### WHAT YOU HAVE TO DO
Give the whole listing again, exactly as written.

--- START ---

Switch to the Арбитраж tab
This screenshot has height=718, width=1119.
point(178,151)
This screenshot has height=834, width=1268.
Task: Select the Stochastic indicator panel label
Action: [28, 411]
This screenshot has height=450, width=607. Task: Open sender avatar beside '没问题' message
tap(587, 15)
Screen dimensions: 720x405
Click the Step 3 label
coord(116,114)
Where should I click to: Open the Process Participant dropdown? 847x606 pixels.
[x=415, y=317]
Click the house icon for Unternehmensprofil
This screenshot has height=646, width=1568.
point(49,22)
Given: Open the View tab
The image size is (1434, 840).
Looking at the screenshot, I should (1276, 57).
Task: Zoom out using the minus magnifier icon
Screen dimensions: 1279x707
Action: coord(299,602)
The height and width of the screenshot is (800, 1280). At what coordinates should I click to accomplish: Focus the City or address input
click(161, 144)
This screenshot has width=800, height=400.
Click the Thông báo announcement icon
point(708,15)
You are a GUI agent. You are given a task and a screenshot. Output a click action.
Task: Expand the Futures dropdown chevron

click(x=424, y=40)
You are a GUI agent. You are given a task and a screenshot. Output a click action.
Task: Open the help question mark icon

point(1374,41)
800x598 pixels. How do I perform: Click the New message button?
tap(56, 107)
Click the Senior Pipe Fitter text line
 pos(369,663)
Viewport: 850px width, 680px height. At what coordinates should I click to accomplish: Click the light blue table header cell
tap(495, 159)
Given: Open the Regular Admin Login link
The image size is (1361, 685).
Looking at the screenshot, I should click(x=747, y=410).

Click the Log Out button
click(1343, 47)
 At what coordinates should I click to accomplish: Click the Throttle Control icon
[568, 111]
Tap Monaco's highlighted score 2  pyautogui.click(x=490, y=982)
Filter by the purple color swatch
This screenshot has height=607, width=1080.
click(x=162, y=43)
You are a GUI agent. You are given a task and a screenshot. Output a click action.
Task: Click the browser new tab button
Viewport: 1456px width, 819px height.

--- END ---

### WRITTEN SOLUTION
Switch to the Арбитраж tab
This screenshot has height=718, width=1119.
point(178,151)
This screenshot has height=834, width=1268.
Task: Select the Stochastic indicator panel label
Action: [28, 411]
This screenshot has height=450, width=607. Task: Open sender avatar beside '没问题' message
tap(587, 15)
Screen dimensions: 720x405
Click the Step 3 label
coord(116,114)
Where should I click to: Open the Process Participant dropdown? 847x606 pixels.
[x=415, y=317]
Click the house icon for Unternehmensprofil
This screenshot has height=646, width=1568.
point(49,22)
Given: Open the View tab
The image size is (1434, 840).
Looking at the screenshot, I should (1276, 57).
Task: Zoom out using the minus magnifier icon
Screen dimensions: 1279x707
Action: coord(299,602)
The height and width of the screenshot is (800, 1280). At what coordinates should I click to accomplish: Focus the City or address input
click(161, 144)
This screenshot has width=800, height=400.
Click the Thông báo announcement icon
point(708,15)
You are a GUI agent. You are given a task and a screenshot. Output a click action.
Task: Expand the Futures dropdown chevron

click(x=424, y=40)
You are a GUI agent. You are given a task and a screenshot. Output a click action.
Task: Open the help question mark icon

point(1374,41)
800x598 pixels. How do I perform: Click the New message button?
tap(56, 107)
Click the Senior Pipe Fitter text line
 pos(369,663)
Viewport: 850px width, 680px height. At what coordinates should I click to accomplish: Click the light blue table header cell
tap(495, 159)
Given: Open the Regular Admin Login link
The image size is (1361, 685).
Looking at the screenshot, I should click(x=747, y=410).

Click the Log Out button
click(1343, 47)
 At what coordinates should I click to accomplish: Click the Throttle Control icon
[568, 111]
Tap Monaco's highlighted score 2  pyautogui.click(x=490, y=982)
Filter by the purple color swatch
This screenshot has height=607, width=1080.
click(x=162, y=43)
You are a GUI agent. You are given a task and a screenshot. Output a click action.
Task: Click the browser new tab button
Viewport: 1456px width, 819px height.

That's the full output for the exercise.